Work instruction:
Find the line with "Click the Poll.to text in the description" and the line with "Task: Expand the hidden right toolbar panel" in the entries below; output exactly those two lines, every line between them, and no others.

Extracted records:
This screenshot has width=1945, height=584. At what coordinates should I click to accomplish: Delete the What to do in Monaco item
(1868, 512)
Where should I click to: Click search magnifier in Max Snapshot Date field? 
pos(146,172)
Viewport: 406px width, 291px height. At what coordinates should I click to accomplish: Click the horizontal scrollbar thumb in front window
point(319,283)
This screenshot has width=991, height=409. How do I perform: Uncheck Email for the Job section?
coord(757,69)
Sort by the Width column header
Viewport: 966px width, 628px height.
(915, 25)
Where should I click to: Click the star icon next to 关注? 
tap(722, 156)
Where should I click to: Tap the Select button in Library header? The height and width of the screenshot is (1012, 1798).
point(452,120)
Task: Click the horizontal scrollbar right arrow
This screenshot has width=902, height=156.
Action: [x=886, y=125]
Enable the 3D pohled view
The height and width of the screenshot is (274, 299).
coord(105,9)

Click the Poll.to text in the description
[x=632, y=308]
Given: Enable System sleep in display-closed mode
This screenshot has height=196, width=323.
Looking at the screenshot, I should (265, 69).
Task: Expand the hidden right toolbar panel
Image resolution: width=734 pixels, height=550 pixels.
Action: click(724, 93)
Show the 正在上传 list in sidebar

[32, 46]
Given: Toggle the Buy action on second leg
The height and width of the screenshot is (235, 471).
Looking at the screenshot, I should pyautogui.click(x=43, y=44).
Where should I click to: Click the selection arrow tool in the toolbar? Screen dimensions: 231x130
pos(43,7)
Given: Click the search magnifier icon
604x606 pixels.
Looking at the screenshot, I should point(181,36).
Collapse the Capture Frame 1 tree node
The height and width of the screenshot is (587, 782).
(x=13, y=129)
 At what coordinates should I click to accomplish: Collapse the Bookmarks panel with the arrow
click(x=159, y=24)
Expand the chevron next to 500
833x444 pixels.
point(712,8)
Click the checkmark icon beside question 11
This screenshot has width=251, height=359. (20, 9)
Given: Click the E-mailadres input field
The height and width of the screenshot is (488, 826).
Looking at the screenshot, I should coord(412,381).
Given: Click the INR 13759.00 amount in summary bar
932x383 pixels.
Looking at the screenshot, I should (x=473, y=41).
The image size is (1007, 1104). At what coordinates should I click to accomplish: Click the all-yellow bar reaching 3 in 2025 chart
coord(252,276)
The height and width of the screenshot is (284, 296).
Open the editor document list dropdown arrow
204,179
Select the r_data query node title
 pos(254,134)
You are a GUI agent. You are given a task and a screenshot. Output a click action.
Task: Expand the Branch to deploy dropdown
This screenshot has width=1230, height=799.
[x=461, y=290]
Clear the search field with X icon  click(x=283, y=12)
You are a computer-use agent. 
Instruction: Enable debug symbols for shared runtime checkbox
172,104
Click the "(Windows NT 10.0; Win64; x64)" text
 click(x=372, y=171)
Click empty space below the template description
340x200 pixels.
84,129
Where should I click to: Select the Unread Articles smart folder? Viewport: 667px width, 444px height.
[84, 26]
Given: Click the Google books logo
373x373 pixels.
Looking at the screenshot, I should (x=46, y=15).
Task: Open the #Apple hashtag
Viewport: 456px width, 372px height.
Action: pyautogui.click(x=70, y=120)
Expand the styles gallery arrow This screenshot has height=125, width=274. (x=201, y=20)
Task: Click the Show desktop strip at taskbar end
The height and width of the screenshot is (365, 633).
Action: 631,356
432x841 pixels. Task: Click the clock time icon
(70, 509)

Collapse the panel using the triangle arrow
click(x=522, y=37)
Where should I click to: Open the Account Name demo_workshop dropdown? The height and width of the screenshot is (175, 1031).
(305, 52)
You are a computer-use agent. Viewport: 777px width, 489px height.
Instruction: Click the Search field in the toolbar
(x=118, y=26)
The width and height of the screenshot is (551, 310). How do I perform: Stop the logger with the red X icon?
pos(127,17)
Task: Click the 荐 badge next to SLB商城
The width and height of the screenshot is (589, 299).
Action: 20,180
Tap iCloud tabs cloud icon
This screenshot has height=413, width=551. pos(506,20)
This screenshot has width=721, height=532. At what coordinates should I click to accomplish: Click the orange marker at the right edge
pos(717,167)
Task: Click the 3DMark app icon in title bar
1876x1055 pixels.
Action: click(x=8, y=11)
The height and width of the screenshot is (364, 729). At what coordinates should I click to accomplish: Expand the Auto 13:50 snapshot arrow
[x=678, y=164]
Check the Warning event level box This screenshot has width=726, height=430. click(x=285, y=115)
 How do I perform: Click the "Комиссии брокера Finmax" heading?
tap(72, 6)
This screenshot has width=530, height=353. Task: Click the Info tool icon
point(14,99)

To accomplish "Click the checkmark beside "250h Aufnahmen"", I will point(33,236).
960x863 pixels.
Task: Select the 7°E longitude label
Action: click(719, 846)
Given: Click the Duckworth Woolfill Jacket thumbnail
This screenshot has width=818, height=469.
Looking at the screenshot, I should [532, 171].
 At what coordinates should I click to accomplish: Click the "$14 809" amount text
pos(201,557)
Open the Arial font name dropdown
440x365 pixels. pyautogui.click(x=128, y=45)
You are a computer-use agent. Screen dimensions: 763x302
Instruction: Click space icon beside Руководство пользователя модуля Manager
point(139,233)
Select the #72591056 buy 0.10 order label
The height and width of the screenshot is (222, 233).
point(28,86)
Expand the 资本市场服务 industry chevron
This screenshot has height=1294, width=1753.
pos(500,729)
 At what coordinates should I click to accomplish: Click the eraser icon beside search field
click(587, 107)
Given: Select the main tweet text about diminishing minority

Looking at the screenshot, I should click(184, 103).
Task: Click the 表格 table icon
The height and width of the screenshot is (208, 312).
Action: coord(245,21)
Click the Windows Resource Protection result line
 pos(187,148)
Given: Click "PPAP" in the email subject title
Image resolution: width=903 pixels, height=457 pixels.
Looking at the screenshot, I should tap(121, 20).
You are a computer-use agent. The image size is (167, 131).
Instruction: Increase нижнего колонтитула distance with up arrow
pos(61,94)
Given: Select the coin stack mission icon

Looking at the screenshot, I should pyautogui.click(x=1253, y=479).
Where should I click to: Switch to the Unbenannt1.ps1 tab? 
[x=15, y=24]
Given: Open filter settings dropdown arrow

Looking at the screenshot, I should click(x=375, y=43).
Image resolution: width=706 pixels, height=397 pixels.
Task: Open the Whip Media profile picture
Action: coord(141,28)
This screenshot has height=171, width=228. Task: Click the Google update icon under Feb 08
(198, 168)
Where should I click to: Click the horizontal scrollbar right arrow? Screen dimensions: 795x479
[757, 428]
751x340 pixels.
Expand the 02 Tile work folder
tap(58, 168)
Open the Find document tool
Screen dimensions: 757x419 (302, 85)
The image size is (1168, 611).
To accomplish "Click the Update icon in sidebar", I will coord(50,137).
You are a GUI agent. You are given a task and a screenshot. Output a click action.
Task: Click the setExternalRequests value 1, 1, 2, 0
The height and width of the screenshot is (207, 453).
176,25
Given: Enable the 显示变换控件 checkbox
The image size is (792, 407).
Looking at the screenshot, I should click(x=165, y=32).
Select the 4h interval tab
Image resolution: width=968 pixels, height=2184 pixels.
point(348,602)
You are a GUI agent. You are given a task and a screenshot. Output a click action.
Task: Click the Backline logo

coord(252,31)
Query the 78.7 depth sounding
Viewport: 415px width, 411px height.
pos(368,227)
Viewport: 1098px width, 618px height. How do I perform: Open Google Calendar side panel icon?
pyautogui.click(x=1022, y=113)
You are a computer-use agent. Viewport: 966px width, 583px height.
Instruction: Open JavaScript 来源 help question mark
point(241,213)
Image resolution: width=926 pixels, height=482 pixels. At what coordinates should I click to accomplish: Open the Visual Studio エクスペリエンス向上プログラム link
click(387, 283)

Answer below:
Click the Poll.to text in the description
[x=632, y=308]
Given: Enable System sleep in display-closed mode
This screenshot has height=196, width=323.
Looking at the screenshot, I should (265, 69).
Task: Expand the hidden right toolbar panel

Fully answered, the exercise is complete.